Work task:
Look below for the line containing "Click the Cancel button" and the line containing "You are a computer-use agent. Image"; repeat exactly those two lines and all lines between them, and nothing else.

Records for the exercise Start Marker

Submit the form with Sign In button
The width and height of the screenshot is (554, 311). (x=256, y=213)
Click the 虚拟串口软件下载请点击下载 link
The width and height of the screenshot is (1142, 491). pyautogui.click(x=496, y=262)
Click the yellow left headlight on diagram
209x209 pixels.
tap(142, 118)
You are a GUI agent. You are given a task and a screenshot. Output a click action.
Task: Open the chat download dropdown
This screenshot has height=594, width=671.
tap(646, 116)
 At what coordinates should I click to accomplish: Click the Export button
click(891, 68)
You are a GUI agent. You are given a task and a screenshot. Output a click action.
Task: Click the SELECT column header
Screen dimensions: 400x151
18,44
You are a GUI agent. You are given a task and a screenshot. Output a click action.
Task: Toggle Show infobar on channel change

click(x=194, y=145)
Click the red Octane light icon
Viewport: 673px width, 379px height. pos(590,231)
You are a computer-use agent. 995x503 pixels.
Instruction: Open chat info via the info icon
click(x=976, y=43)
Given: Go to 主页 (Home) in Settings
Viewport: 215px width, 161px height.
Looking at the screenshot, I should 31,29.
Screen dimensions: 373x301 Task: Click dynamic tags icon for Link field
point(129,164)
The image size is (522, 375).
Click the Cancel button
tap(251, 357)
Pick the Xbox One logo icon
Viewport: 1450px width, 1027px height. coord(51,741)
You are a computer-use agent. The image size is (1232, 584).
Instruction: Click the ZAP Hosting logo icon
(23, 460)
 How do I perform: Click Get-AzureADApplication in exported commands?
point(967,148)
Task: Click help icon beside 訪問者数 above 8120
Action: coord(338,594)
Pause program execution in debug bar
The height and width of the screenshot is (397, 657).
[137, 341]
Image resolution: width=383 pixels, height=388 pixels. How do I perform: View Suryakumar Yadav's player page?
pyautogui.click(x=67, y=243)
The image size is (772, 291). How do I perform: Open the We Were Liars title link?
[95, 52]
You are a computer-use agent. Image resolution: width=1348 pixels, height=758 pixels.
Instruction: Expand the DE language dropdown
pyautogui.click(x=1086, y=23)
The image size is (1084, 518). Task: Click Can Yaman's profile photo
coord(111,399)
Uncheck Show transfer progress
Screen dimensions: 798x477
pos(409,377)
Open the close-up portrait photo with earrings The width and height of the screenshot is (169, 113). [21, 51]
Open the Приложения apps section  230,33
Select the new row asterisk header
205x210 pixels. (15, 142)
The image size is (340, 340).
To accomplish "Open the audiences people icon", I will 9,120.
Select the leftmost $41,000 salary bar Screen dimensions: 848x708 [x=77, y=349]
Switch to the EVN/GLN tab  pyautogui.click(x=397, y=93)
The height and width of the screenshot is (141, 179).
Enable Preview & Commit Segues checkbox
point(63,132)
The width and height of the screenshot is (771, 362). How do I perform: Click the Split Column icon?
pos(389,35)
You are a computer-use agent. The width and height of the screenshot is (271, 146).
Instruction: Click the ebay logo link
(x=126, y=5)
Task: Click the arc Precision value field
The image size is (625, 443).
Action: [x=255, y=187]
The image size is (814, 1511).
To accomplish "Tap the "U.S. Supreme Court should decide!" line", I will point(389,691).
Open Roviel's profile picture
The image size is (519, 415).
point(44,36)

Records for the exercise End Marker

Result:
Click the Cancel button
tap(251, 357)
Pick the Xbox One logo icon
Viewport: 1450px width, 1027px height. coord(51,741)
You are a computer-use agent. The image size is (1232, 584).
Instruction: Click the ZAP Hosting logo icon
(23, 460)
 How do I perform: Click Get-AzureADApplication in exported commands?
point(967,148)
Task: Click help icon beside 訪問者数 above 8120
Action: coord(338,594)
Pause program execution in debug bar
The height and width of the screenshot is (397, 657).
[137, 341]
Image resolution: width=383 pixels, height=388 pixels. How do I perform: View Suryakumar Yadav's player page?
pyautogui.click(x=67, y=243)
The image size is (772, 291). How do I perform: Open the We Were Liars title link?
[95, 52]
You are a computer-use agent. Image resolution: width=1348 pixels, height=758 pixels.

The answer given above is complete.